What to work on: Please repeat each of the records that follow, exactly as written.

Dataset entries:
----
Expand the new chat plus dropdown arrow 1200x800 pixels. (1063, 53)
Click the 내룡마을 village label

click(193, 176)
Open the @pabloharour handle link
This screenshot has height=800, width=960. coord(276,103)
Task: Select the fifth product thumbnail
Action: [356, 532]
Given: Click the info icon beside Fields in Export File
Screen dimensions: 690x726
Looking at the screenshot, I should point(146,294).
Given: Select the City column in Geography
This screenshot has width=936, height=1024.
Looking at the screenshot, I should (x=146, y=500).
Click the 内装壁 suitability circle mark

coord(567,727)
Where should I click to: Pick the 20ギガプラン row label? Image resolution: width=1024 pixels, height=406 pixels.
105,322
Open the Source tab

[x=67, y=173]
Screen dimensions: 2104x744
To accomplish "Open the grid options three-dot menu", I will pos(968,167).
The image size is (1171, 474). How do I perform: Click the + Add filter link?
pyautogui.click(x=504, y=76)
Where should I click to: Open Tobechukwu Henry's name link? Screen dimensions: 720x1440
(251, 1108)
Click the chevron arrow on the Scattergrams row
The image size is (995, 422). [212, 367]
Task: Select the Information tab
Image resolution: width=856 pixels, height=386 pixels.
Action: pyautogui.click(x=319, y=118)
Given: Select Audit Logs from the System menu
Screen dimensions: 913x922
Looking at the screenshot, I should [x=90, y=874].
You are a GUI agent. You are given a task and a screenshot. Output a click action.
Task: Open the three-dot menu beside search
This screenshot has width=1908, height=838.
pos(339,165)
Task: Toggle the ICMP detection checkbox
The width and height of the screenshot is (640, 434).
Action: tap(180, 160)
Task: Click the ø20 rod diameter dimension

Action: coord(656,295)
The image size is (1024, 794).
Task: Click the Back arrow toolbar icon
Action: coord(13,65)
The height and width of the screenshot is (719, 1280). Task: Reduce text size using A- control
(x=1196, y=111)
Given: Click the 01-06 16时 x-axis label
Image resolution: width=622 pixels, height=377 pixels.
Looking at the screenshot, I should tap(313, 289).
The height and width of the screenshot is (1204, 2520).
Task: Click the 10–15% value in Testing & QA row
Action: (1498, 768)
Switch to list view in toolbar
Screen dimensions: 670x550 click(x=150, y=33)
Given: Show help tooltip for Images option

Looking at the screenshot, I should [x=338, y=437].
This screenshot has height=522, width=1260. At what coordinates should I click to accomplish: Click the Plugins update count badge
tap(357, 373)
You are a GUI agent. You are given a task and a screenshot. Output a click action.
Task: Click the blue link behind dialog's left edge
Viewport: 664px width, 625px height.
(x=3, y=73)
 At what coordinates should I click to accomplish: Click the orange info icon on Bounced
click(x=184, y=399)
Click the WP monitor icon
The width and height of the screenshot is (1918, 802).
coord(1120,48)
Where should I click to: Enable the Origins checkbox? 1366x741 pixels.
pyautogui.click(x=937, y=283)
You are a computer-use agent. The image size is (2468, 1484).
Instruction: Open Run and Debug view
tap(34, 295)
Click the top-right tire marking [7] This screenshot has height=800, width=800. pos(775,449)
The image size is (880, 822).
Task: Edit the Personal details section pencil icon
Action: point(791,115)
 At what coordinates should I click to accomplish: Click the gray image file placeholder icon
----
Response below:
Expand the new chat plus dropdown arrow 1200x800 pixels. (1063, 53)
Click the 내룡마을 village label

click(193, 176)
Open the @pabloharour handle link
This screenshot has height=800, width=960. coord(276,103)
Task: Select the fifth product thumbnail
Action: [356, 532]
Given: Click the info icon beside Fields in Export File
Screen dimensions: 690x726
Looking at the screenshot, I should point(146,294).
Given: Select the City column in Geography
This screenshot has width=936, height=1024.
Looking at the screenshot, I should (x=146, y=500).
Click the 内装壁 suitability circle mark

coord(567,727)
Where should I click to: Pick the 20ギガプラン row label? Image resolution: width=1024 pixels, height=406 pixels.
105,322
Open the Source tab

[x=67, y=173]
Screen dimensions: 2104x744
To accomplish "Open the grid options three-dot menu", I will pos(968,167).
The image size is (1171, 474). How do I perform: Click the + Add filter link?
pyautogui.click(x=504, y=76)
Where should I click to: Open Tobechukwu Henry's name link? Screen dimensions: 720x1440
(251, 1108)
Click the chevron arrow on the Scattergrams row
The image size is (995, 422). [212, 367]
Task: Select the Information tab
Image resolution: width=856 pixels, height=386 pixels.
Action: pyautogui.click(x=319, y=118)
Given: Select Audit Logs from the System menu
Screen dimensions: 913x922
Looking at the screenshot, I should [x=90, y=874].
You are a GUI agent. You are given a task and a screenshot. Output a click action.
Task: Open the three-dot menu beside search
This screenshot has width=1908, height=838.
pos(339,165)
Task: Toggle the ICMP detection checkbox
The width and height of the screenshot is (640, 434).
Action: tap(180, 160)
Task: Click the ø20 rod diameter dimension

Action: coord(656,295)
The image size is (1024, 794).
Task: Click the Back arrow toolbar icon
Action: coord(13,65)
The height and width of the screenshot is (719, 1280). Task: Reduce text size using A- control
(x=1196, y=111)
Given: Click the 01-06 16时 x-axis label
Image resolution: width=622 pixels, height=377 pixels.
Looking at the screenshot, I should tap(313, 289).
The height and width of the screenshot is (1204, 2520).
Task: Click the 10–15% value in Testing & QA row
Action: (1498, 768)
Switch to list view in toolbar
Screen dimensions: 670x550 click(x=150, y=33)
Given: Show help tooltip for Images option

Looking at the screenshot, I should [x=338, y=437].
This screenshot has height=522, width=1260. At what coordinates should I click to accomplish: Click the Plugins update count badge
tap(357, 373)
You are a GUI agent. You are given a task and a screenshot. Output a click action.
Task: Click the blue link behind dialog's left edge
Viewport: 664px width, 625px height.
(x=3, y=73)
 At what coordinates should I click to accomplish: Click the orange info icon on Bounced
click(x=184, y=399)
Click the WP monitor icon
The width and height of the screenshot is (1918, 802).
coord(1120,48)
Where should I click to: Enable the Origins checkbox? 1366x741 pixels.
pyautogui.click(x=937, y=283)
You are a computer-use agent. The image size is (2468, 1484).
Instruction: Open Run and Debug view
tap(34, 295)
Click the top-right tire marking [7] This screenshot has height=800, width=800. pos(775,449)
The image size is (880, 822).
Task: Edit the Personal details section pencil icon
Action: point(791,115)
 At what coordinates should I click to accomplish: Click the gray image file placeholder icon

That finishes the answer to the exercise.